The symptoms include enlarged eyes, excessive eye-watering, corneal cloudiness, and visible sensitivity to light.
It’s usually treated with either pharmaceuticals or with surgery.
The medications that can help come as eye drops and oral medicine, and these drugs help fluid exit the eye or decrease the production of fluid within the eye.
Surgery also comes in two varieties, a filtering procedure and laser surgery.
A surgery for filtering uses tiny surgical tools to manually create a drainage canal within the tissue of the eye, while laser surgery uses a laser scalpel to make a small opening directly. Laser surgery is usually preferred, but filtering surgery is performed when lasers don’t work.
Glaucoma treatment can’t repair optic nerve damage that’s already occured but it can stop it from progressing, which is why early diagnosis and treatment is so important.
If your child needs glasses, it’s vital to get a pair that fit well and then teach your child to wear them.
The easiest way to teach is to do something enjoyable with your child, but insist that he or she must wear the glasses while doing the activity.
Enjoying movies together is often a good idea, as you’re right there to remind your child to wear the glasses, and he or she will quickly pick up on the fact that the movie is a lot more visible.
All children are curious and enjoy being able to see what’s going on around them.
If your child learns that glasses are comfortable and allow greater range of vision, pretty soon you’ll have a hard time getting them off.
I don’t recommend getting your child a pair of designer frames as kids tend to be pretty hard on glasses.
However, if your child’s at an age where social acceptance is particularly important, you may want to invest in frames that he or she likes and feels confident wearing.
Of course, use your child’s need for cool glasses mercilessly to get him or her to take care of them properly.
The biggest criteria for most children’s glasses is comfort.
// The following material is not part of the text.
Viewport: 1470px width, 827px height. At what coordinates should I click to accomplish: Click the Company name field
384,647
If your child has to endure pinching, poking, prodding or headaches every time the glasses go on, you’ll soon be dealing with a child who has learned to avoid glasses.
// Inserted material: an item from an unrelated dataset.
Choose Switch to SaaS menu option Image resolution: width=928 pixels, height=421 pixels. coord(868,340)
For young or particularly active kids, a headband that will hold the glasses securely in place is often a good idea as well.
The point is to make wearing the glasses as painless, natural and thoughtless as possible.
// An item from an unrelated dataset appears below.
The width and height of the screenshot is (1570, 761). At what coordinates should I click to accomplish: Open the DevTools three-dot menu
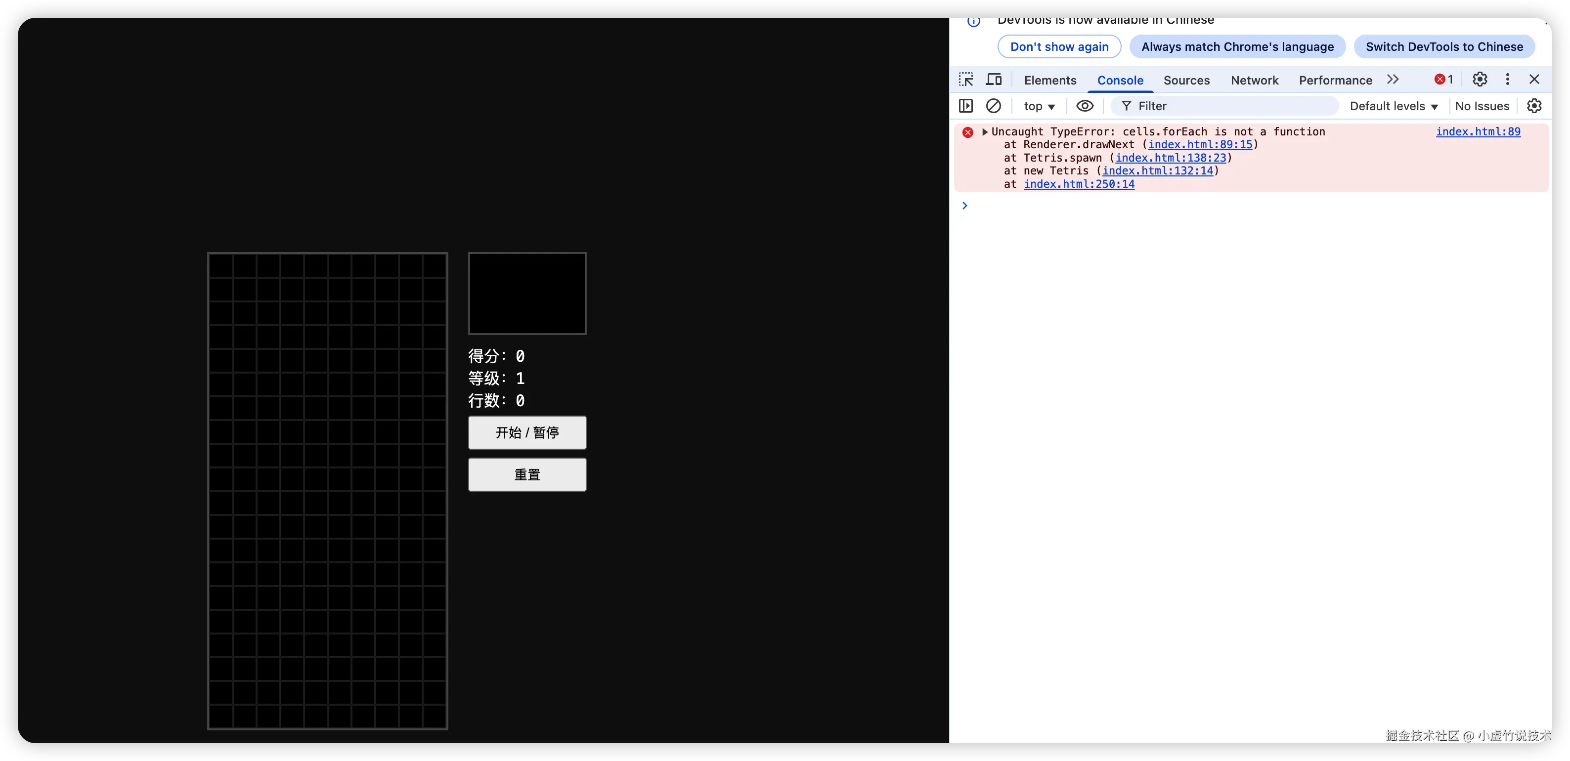click(1507, 79)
Many of the eye problems affecting people with Down’s Syndrome don’t come with cures, only treatments that can manage the problem.
Fortunately, most of the problems that commonly occur don’t have to damage quality of life.
Those conditions that are serious are also, thankfully, very rare.
In addition, the medical community often has techniques that can halt serious problems if caught early enough.
Other vision problems are usually easily managed and, if treated well, do not offer any serious impediment to your child’s life or potential.